Asdar Lantoro ยท Sabtu, 26 September 2020 - 11:08 WIB
Dikira Tidur, Kakek 90 Tahun Asal Kolaka ternyata Tewas di Atas Becaknya
Tukang becak meninggal di atas becaknya di Kolaka, Sultra (Asdar Lantoro/iNews)

KOLAKA, iNews.id - Seorang kakek bernama Kardi ditemukan tewas di atas becaknya.
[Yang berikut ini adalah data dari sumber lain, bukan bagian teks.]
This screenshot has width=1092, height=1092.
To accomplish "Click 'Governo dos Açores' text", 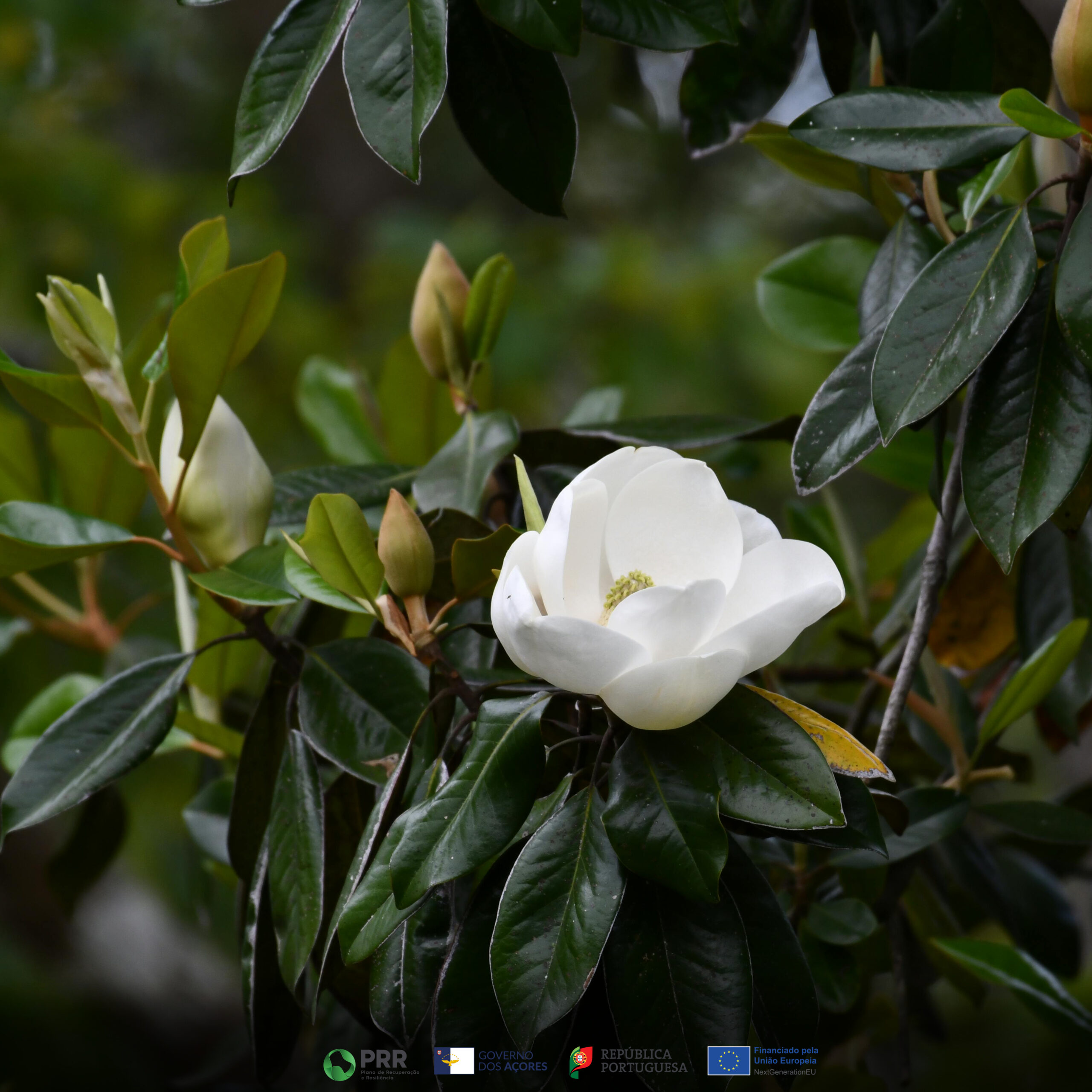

Pria berusia 90 tahun yang sehari-hari bekerja sebagai tukang becak itu ditemukan tewas di Jalan W.R. Supratman, Kelurahan Lamokato, Kecamatan Kolaka, Sabtu pagi (26/9/2020).
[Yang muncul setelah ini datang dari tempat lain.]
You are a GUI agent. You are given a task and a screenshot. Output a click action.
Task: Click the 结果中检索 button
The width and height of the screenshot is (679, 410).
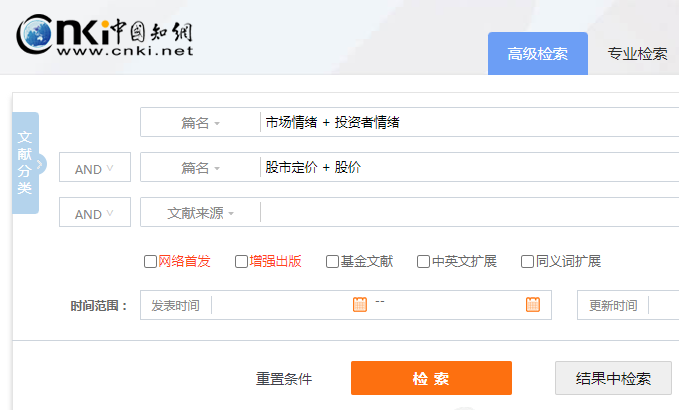613,378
Salah seorang warga bernama Jusdin (43) mengatakan, korban merupakan warga HKSN Kelurahan Mangolo, Kecamatan Latambaga, kabupaten Kolaka, Sulawesi Tenggara.
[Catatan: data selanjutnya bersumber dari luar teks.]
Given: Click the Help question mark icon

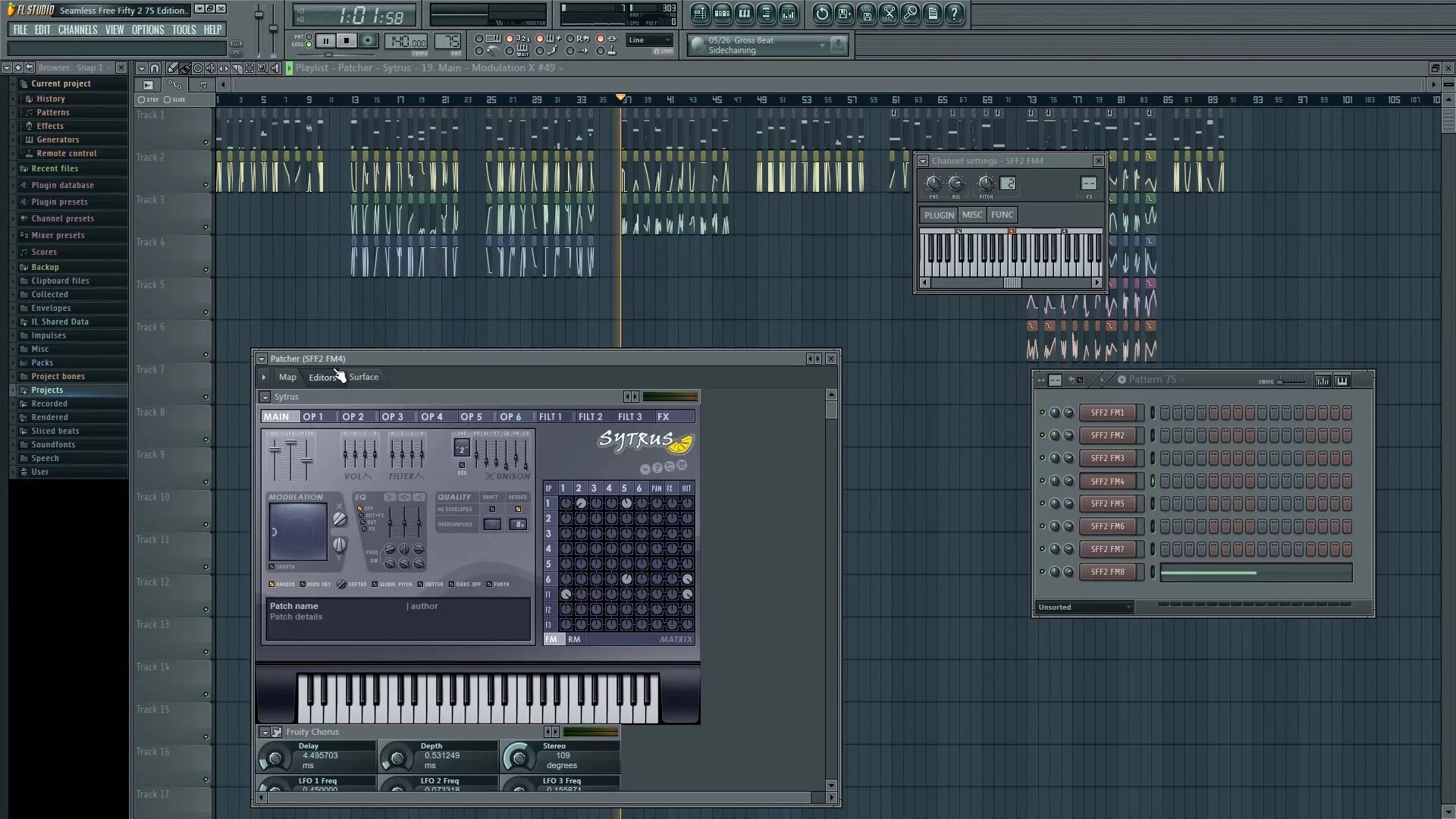Looking at the screenshot, I should pos(955,13).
"Awalnya saya tidur di tribun 19 November, sekitar jam 05.00 WITA masih sempat lihat Almarhum geser becaknya, kemudian naik tidur di atas becak," kata Jusdin saat ditemui di TKP, Sabtu (26/9/2020).

Namun, sekitar jam 06.00 WITA, saya bangun mau cuci muka, sempat juga saya bangunkan Almarhum.

"Namun, setelah mencuci muka, korban masih dalam posisi awal, jadi saya panggil orang sekitar, karena saya curiga Pak Kardi ini meninggal, lantaran beberapa kali saya kasi bangun tidak goyang-goyang," kata dia.

Tukang becak meninggal di atas becaknya di Kolaka, Sultra (Asdar Lantoro/iNews)
Tukang becak meninggal di atas becaknya di Kolaka, Sultra (Asdar Lantoro/iNews)

Warga yang mengetahui Kardi tewas akhirnya melapor ke polisi. Mendapat laporan warga, Tim Inafis Polres Kolaka langsung mendatangi lokasi untuk melakukan olah TKP. Jenazah dievakuasi dengan protokol kesehatan ke rumah sakit.

Menurut Direktur Rumah Sakit Benyamin Guluh Kolaka Muh. Raffi mengatakan, setelah dilakukan pemeriksaan terhadap jenazah korban, tidak ditemukan adanya tanda-tanda kekerasan baik benda tajam maupun benda tumpul.

"Jadi betul tadi pagi ada laporan masuk ke rumah sakit bahwa ditemukan jenazah orang meninggal di atas becaknya, setelah dibawa ke rumah sakit tim dokter IGD telah melakukan pemeriksaan luar, dan hasilnya tidak temukan adanya tanda-tanda kekerasan, kemungkinan korban meninggal kurang lebih enam jam yang lalu," kata Raffi.

Saat disinggung terkait Covid-19, pihak rumah sakit belum bisa memastikan, tapi Kardi dikenal tidak memiliki riwayat penyakit bawaan.

“Hingga saat belum kita dapat konfirmasinya terkait Covid-19, sebab, setelah pihak keluarga dimintai keterangan, korban tidak memiliki keluhan adanya penyakit yang diderita, namun, memang usia korban sudah menjadi 90 tahun," kata dia.

Saat ini, korban telah diambil oleh pihak keluarga untuk dimakamkan di peemakaman umum HKSN, Kelurahan Mangolo, Kecamatan Latambaga.